Warning: Under Construction. I am using this site as my playground as I build gatsby-mdx and gatsby themes. During this time I will also repost new content to Medium

Riak, HAProxy and Haskell: MultiMachine Vagrant on OSX


In this post we will go over how to set up five Riak nodes, cluster them, setup HAProxy on a sixth machine and run a Haskell environment in a seventh machine. This will allow us to query from our Haskell vm to our HAProxy vm and distribute the queries among a Riak cluster.

If you haven’t installed Vagrant, do that now: Vagrant

I used VirtualBox as a backing for Vagrant. VirtualBox

tldr: Running the Code

The Base Box

We will need Ubuntu 13.10 (Saucy Salamander), as this is the base box in our Vagrantfiles.
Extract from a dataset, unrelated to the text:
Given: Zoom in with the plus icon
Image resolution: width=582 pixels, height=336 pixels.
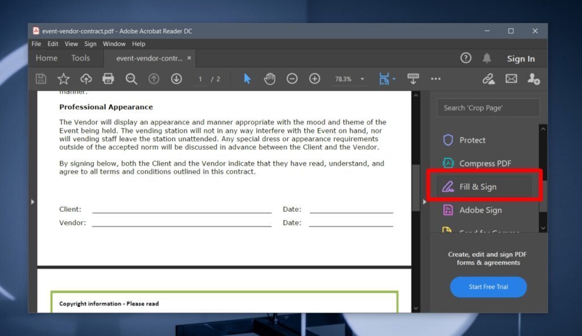Looking at the screenshot, I should (314, 79).
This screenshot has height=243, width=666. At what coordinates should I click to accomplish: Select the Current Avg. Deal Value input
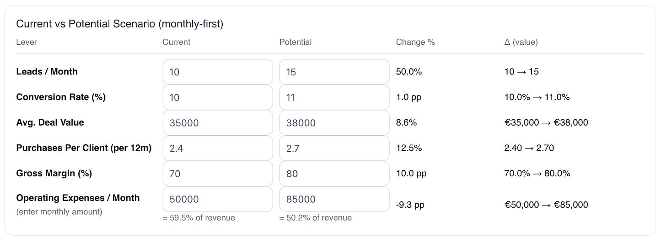click(x=218, y=122)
vagrant box add saucy-amd http://cloud-images.ubuntu.com/vagrant/saucy/current/saucy-server-cloudimg-amd64-vagrant-disk1.box

Cloning the Repo

The code is contained in a git repo here

git clone git@github.com:ChristopherBiscardi/Riak-HAProxy-Haskell-Vagrant.git

Getting Them Up

The simplest way to get everything up and running is:

cd riak-haproxy-haskell-vagrant
vagrant up

I personally like to bring up my databases first, then proxy, then webserver.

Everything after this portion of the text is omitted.